Stored items from a collection:

***

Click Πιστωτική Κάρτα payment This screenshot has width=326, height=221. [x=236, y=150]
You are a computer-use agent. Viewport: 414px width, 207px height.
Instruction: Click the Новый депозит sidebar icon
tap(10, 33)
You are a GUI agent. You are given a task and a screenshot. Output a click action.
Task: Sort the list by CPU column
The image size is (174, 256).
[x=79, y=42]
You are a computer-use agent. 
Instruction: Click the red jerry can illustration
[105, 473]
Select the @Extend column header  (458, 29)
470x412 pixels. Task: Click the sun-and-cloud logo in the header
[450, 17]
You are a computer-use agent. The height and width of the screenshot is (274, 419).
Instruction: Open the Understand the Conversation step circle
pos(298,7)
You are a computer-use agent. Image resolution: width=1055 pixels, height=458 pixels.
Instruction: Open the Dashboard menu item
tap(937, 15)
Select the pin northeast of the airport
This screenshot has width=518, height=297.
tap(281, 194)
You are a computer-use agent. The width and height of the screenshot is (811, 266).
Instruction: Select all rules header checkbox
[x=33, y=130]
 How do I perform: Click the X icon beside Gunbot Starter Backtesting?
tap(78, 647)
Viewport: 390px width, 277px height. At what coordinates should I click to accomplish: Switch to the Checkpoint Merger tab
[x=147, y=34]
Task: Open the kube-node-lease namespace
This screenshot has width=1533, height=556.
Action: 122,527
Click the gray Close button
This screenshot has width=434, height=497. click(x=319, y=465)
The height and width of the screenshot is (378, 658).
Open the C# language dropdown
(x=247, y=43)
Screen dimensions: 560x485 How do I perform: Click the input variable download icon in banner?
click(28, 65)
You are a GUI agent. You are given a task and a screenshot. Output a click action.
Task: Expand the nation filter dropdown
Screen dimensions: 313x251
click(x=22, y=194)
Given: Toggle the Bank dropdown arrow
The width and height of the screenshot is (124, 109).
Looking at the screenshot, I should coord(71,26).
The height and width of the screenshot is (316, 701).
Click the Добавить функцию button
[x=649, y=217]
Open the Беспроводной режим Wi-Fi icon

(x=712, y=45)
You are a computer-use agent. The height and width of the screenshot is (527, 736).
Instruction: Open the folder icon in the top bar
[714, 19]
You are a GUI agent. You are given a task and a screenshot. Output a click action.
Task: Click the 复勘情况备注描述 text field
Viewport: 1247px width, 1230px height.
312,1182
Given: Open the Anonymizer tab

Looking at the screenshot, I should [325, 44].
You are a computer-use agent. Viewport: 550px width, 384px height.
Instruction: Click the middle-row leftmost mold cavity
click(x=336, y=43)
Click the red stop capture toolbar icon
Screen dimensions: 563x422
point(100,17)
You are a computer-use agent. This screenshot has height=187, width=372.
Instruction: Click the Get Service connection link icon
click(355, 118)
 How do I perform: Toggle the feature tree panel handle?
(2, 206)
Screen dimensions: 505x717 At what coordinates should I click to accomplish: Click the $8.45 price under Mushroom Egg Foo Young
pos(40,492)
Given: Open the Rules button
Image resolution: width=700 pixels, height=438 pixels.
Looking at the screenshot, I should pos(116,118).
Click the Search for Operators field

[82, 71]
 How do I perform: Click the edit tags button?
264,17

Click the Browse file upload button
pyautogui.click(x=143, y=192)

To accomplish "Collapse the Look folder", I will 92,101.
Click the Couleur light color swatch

***

Exercise brief: The exact wording of every entry above should be written out again.

Response box:
Click Πιστωτική Κάρτα payment This screenshot has width=326, height=221. [x=236, y=150]
You are a computer-use agent. Viewport: 414px width, 207px height.
Instruction: Click the Новый депозит sidebar icon
tap(10, 33)
You are a GUI agent. You are given a task and a screenshot. Output a click action.
Task: Sort the list by CPU column
The image size is (174, 256).
[x=79, y=42]
You are a computer-use agent. 
Instruction: Click the red jerry can illustration
[105, 473]
Select the @Extend column header  (458, 29)
470x412 pixels. Task: Click the sun-and-cloud logo in the header
[450, 17]
You are a computer-use agent. The height and width of the screenshot is (274, 419).
Instruction: Open the Understand the Conversation step circle
pos(298,7)
You are a computer-use agent. Image resolution: width=1055 pixels, height=458 pixels.
Instruction: Open the Dashboard menu item
tap(937, 15)
Select the pin northeast of the airport
This screenshot has width=518, height=297.
tap(281, 194)
You are a computer-use agent. The width and height of the screenshot is (811, 266).
Instruction: Select all rules header checkbox
[x=33, y=130]
 How do I perform: Click the X icon beside Gunbot Starter Backtesting?
tap(78, 647)
Viewport: 390px width, 277px height. At what coordinates should I click to accomplish: Switch to the Checkpoint Merger tab
[x=147, y=34]
Task: Open the kube-node-lease namespace
This screenshot has width=1533, height=556.
Action: 122,527
Click the gray Close button
This screenshot has width=434, height=497. click(x=319, y=465)
The height and width of the screenshot is (378, 658).
Open the C# language dropdown
(x=247, y=43)
Screen dimensions: 560x485 How do I perform: Click the input variable download icon in banner?
click(28, 65)
You are a GUI agent. You are given a task and a screenshot. Output a click action.
Task: Expand the nation filter dropdown
Screen dimensions: 313x251
click(x=22, y=194)
Given: Toggle the Bank dropdown arrow
The width and height of the screenshot is (124, 109).
Looking at the screenshot, I should coord(71,26).
The height and width of the screenshot is (316, 701).
Click the Добавить функцию button
[x=649, y=217]
Open the Беспроводной режим Wi-Fi icon

(x=712, y=45)
You are a computer-use agent. The height and width of the screenshot is (527, 736).
Instruction: Open the folder icon in the top bar
[714, 19]
You are a GUI agent. You are given a task and a screenshot. Output a click action.
Task: Click the 复勘情况备注描述 text field
Viewport: 1247px width, 1230px height.
312,1182
Given: Open the Anonymizer tab

Looking at the screenshot, I should [325, 44].
You are a computer-use agent. Viewport: 550px width, 384px height.
Instruction: Click the middle-row leftmost mold cavity
click(x=336, y=43)
Click the red stop capture toolbar icon
Screen dimensions: 563x422
point(100,17)
You are a computer-use agent. This screenshot has height=187, width=372.
Instruction: Click the Get Service connection link icon
click(355, 118)
 How do I perform: Toggle the feature tree panel handle?
(2, 206)
Screen dimensions: 505x717 At what coordinates should I click to accomplish: Click the $8.45 price under Mushroom Egg Foo Young
pos(40,492)
Given: Open the Rules button
Image resolution: width=700 pixels, height=438 pixels.
Looking at the screenshot, I should pos(116,118).
Click the Search for Operators field

[82, 71]
 How do I perform: Click the edit tags button?
264,17

Click the Browse file upload button
pyautogui.click(x=143, y=192)

To accomplish "Collapse the Look folder", I will 92,101.
Click the Couleur light color swatch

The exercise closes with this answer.